Title: Effect of climate and ice-flow transients on ice-divide position and ice-core records
Author: Koutnik, M., Waddington, E., Fudge, T.J., Neumann, T., Rasmussen, S. and Dahl-Jensen, D.
Periodical: EGU General Assembly 2012, held 22-27 April, 2012 in Vienna, Austria., p.3437

Transients in accumulation and in ice flow can drive ice-divide migration. However, it is likely that dynamical changes initiated near the ice-sheet margin control ice-divide position. Interior ice exhibits a rapid response to modern marginal changes, and larger marginal changes during glacial-interglacial transitions likely led to a larger response. We investigate how flux variations that drive ice-divide migrations on hundreds to tens of thousands of year timescales can affect the depth-age scale, the layer-thickness profile, and the ice-temperature profile at ice-core sites at or near a stable divide position. For this study we use a 2.5-D ice-flow model that sufficiently captures the broad-scale behavior of ice-sheet interiors including ice-divide migration. A simpler 1-D or 2-D model is often used to interpret ice-core records and we compare our flowband behavior to calculations with these models.
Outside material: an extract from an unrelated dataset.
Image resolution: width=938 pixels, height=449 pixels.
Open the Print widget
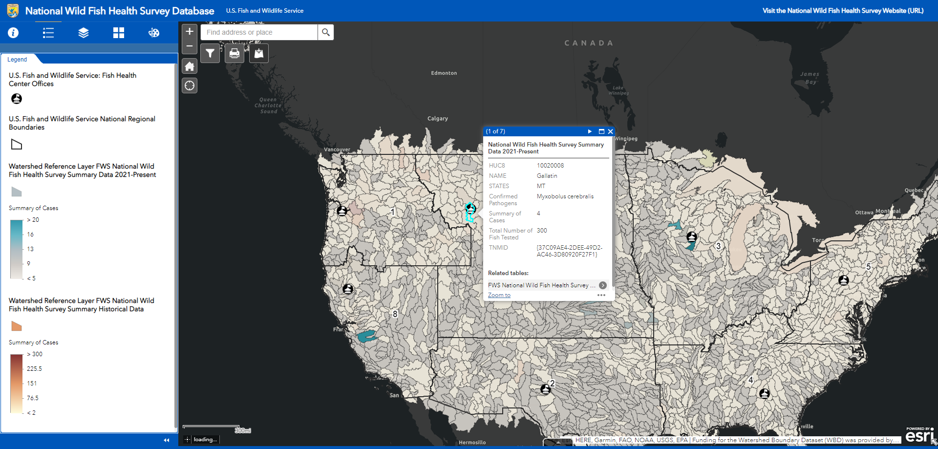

We apply our ice-flow models to ice-sheet settings similar to 1) Central West Antarctica near the WAIS Divide ice-core site and to 2) Central Greenland near the GRIP and GISP2 ice-core sites. These interior sites may have experienced divide migrations of at least tens of kilometers and they have provided valuable ice-core records. While we do not know the actual migration histories at these sites we will explore the response to plausible changes in accumulation and ice flow on various timescales. We assess the degree to which upstream affects may need to be considered in order to characterize ice-sheet history at an ice-core site. In addition to using the ice-flow models with prescribed forcing to aid in the interpretation of ice-core records, the measured depth-age scale and ice-temperature profile may be used as additional data to constrain an inverse problem to infer histories of accumulation rate, ice thickness, and ice-divide position from radar-observed internal layers; it is important to understand the sensitivity of the measured values to the unknown values that we seek to infer. Assessing model realizations of ice-core records that have been generated with different ice-sheet histories is groundwork for this inverse problem.